Lawmakers Support ‘Right To Try’ Medical Marijuana Bills, But Advocates Say They’re Too Weak
The issue of medical marijuana is lighting up the Utah Legislature, despite a competing ballot initiative making its way to voters this fall.
Two bills received support Wednesday that would loosen regulations on the drug.
The legislation would extend a “right to try” medical cannabis to patients diagnosed with terminal illnesses. Republican sponsor Rep. Brad Daw said smoking wouldn’t be allowed — only pills, oils and other topicals.
“Medicinal form means it’s a predictable dose from a source that’s safe and trusted,” Daw told the House Health and Human Services Committee. “It’s consistent over time.”
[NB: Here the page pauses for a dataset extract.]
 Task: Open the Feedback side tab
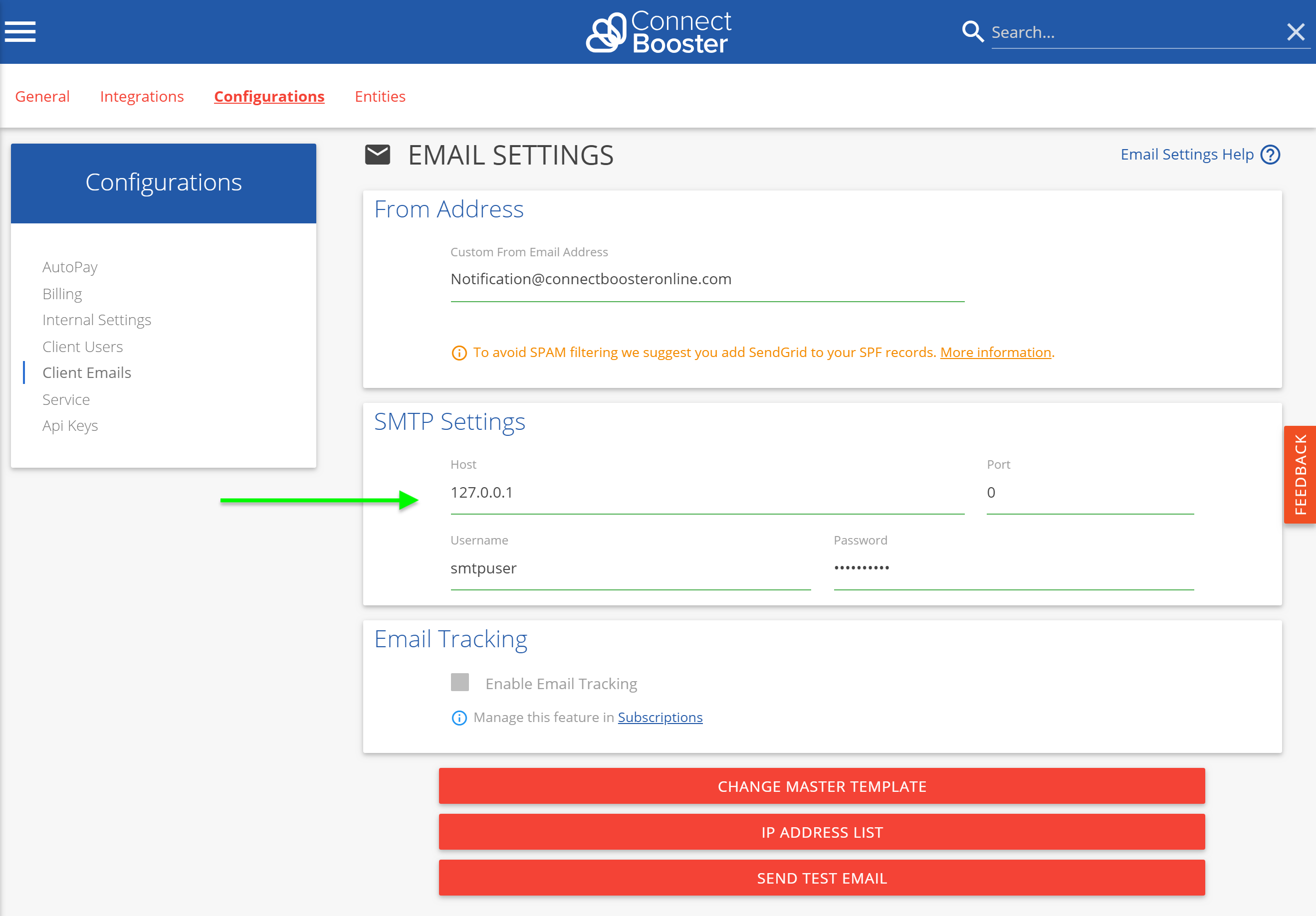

The bills would also require the state to grow the marijuana plants through the Department of Agriculture. Some lawmakers expressed concern about prosecution from the federal government and Attorney General Jeff Sessions if that became the case. Daw said it’s a “grey area.”
But both proposals ended up clearing their first hurdle through the committee.
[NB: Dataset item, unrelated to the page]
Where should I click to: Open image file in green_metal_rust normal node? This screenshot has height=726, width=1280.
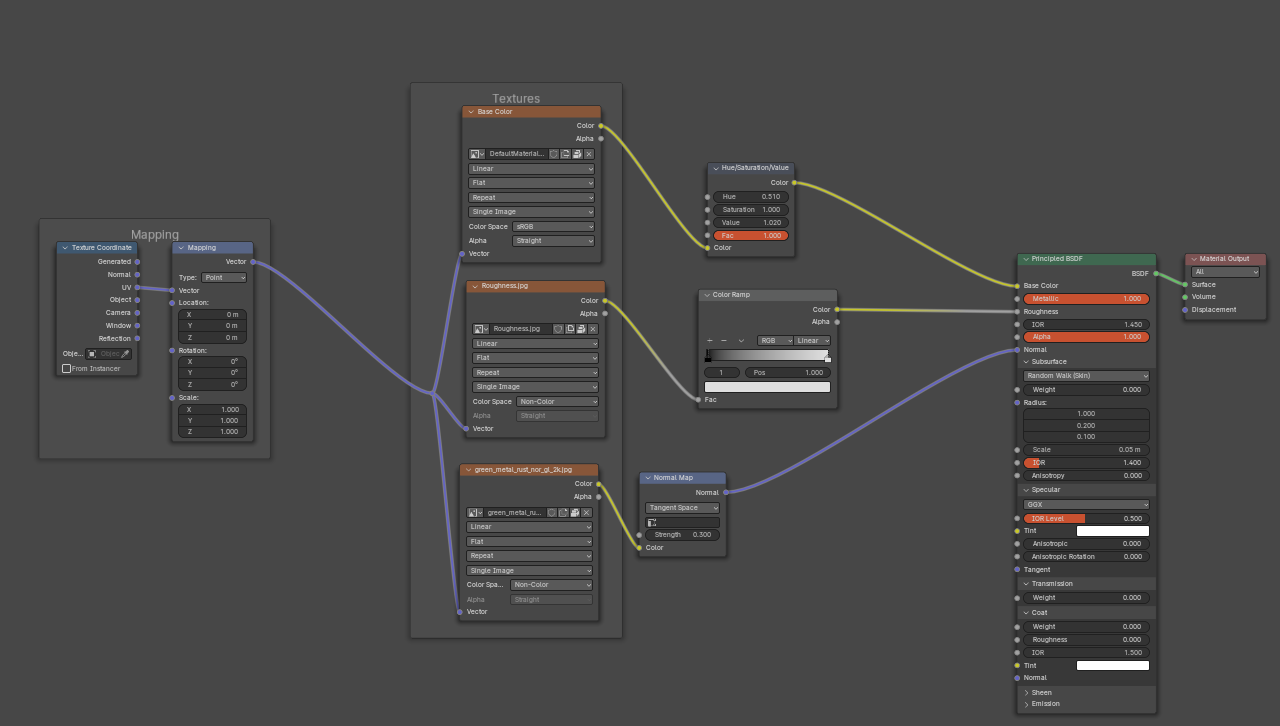[x=575, y=513]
Meanwhile, a group of patients and advocates is pushing a ballot initiative that would also legalize medical marijuana — but much more broadly than Daw’s bills. Organizer Christine Stenquist called his efforts too little, too late.
“The people have spoken,” Stenquist said of the initiative’s growing support. The Utah Patients’ Coalition has already gathered 102,000 signatures, placing them well on track to meet the required 113,000 by mid-April.
Utah lawmakers have taken up cannabis legislation for the past several years, without success.
“We’ve given legislators plenty of opportunity to move on this,” Stenquist said. “This [legislation] isn’t moving. This is weak.”